Впрочем, Лев Николаевич сам приводит имена тех художников, которые, по его мнению, особенно резко противостоят, всем своим существом и всем содержанием своей живописи, понятию «истинного искусства». Это – опять-таки более или менее случайные, классические, но преимущественно так называемые «декадентские» (согласно понятиям 1897 года, когда написано «Что такое искусство?»), имена: Рафаэль («Преображение», да и весь Рафаэль), Микеланджело («нелепый» «Страшный суд»), англичане Дальмас и Берн-Джонс, французы Моне, Мане, Пювис-де-Шаван, немцы Беклин, Штук, а также большинство французских картин, «изображающих женскую наготу в разных видах». И опять хочется сказать: ведь за довольно случайными именами и даже направлениями, называемыми или подразумеваемыми Толстым, существует огромное количество произведений, им как бы не принимаемых во внимание, не говоря уже о том, что и у многих из дурно третируемых им художников мы можем найти высокие, даже с его точки зрения, творения.

Словом, Лев Николаевич суживает и часто, как нам кажется, искусственно суживает общую картину развития живописи, чтобы избежать признания положительного значения едва ли не за огромным большинством ее созданий.
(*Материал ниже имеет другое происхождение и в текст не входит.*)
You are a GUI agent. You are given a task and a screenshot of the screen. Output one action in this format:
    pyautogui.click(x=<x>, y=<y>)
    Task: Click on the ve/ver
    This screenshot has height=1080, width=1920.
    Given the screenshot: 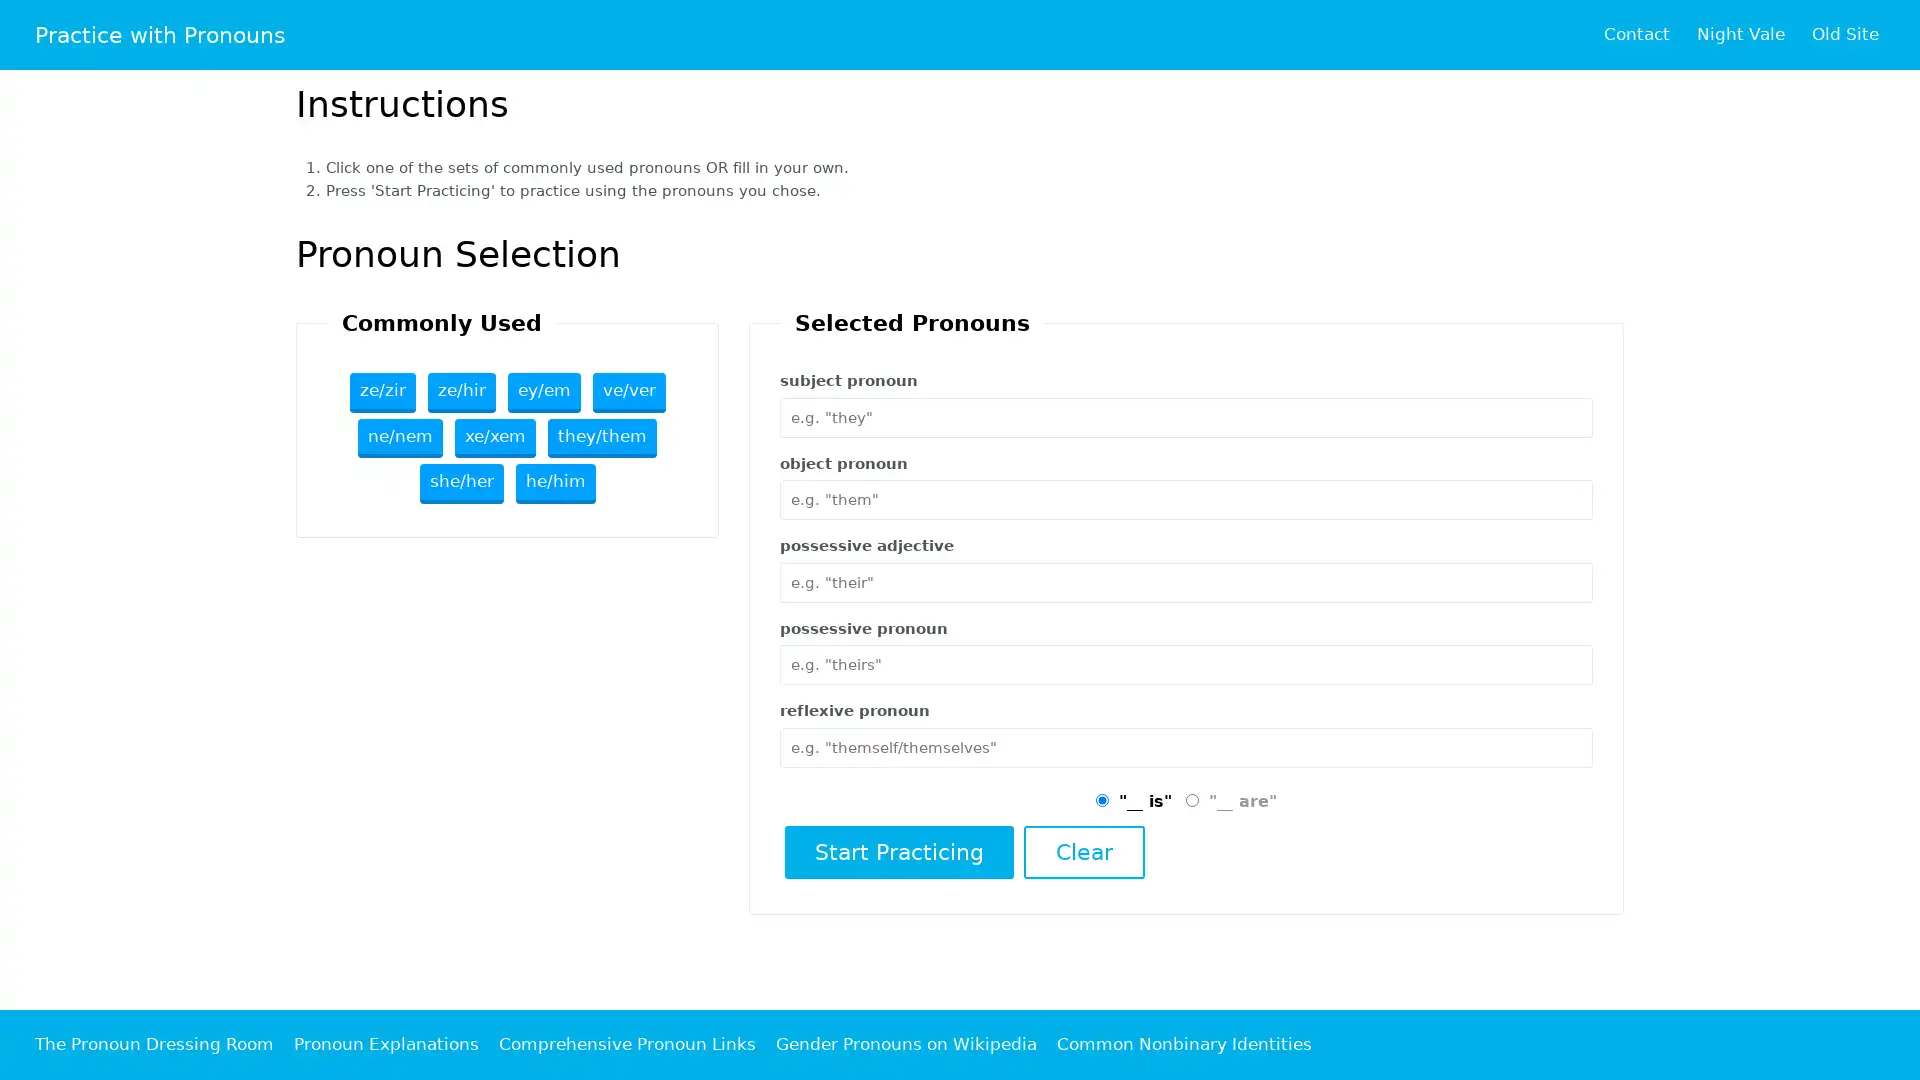 What is the action you would take?
    pyautogui.click(x=627, y=392)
В частности, мне кажется, что Толстой недооценил русскую живопись и ее духовно-общественное содержание.

Все дело в том, что не только принадлежность к «христианскому» или «доступному» искусству определяет высоту и значение тех или иных произведений изобразительного искусства и, в частности, живописи, но также и сила, оригинальность, уменье, чуткость, талантливость или гениальность мастера. Между тем, в оценке Толстого принцип эстетический играет обидно малую роль.

Если кто-нибудь, идя за Толстым, скажет: «человеку нужно только выучиться рисовать, писать красками и лепить, в особенности голые тела» («Что такое искусство?»), чтобы затем «не переставая писать одну картину и лепить одну статую за другой» (там же), то мы ответим только: выучись и попробуй – рисовать, писать и лепить!

* * *

Имеет ли эстетика самостоятельное, насущное значение? Конечно.

«Если у тебя два каравая хлеба, продай один и купи лилию», – говорит китайская народная мудрость.

Прелесть одного такого выражения убивает наповал антиэстетические теории, вроде тех, что развивали у нас некоторые нигилистические философы и публицисты 1860-х годов, или той, какую отчасти развивал Л. Н. Толстой в своей книге об искусстве.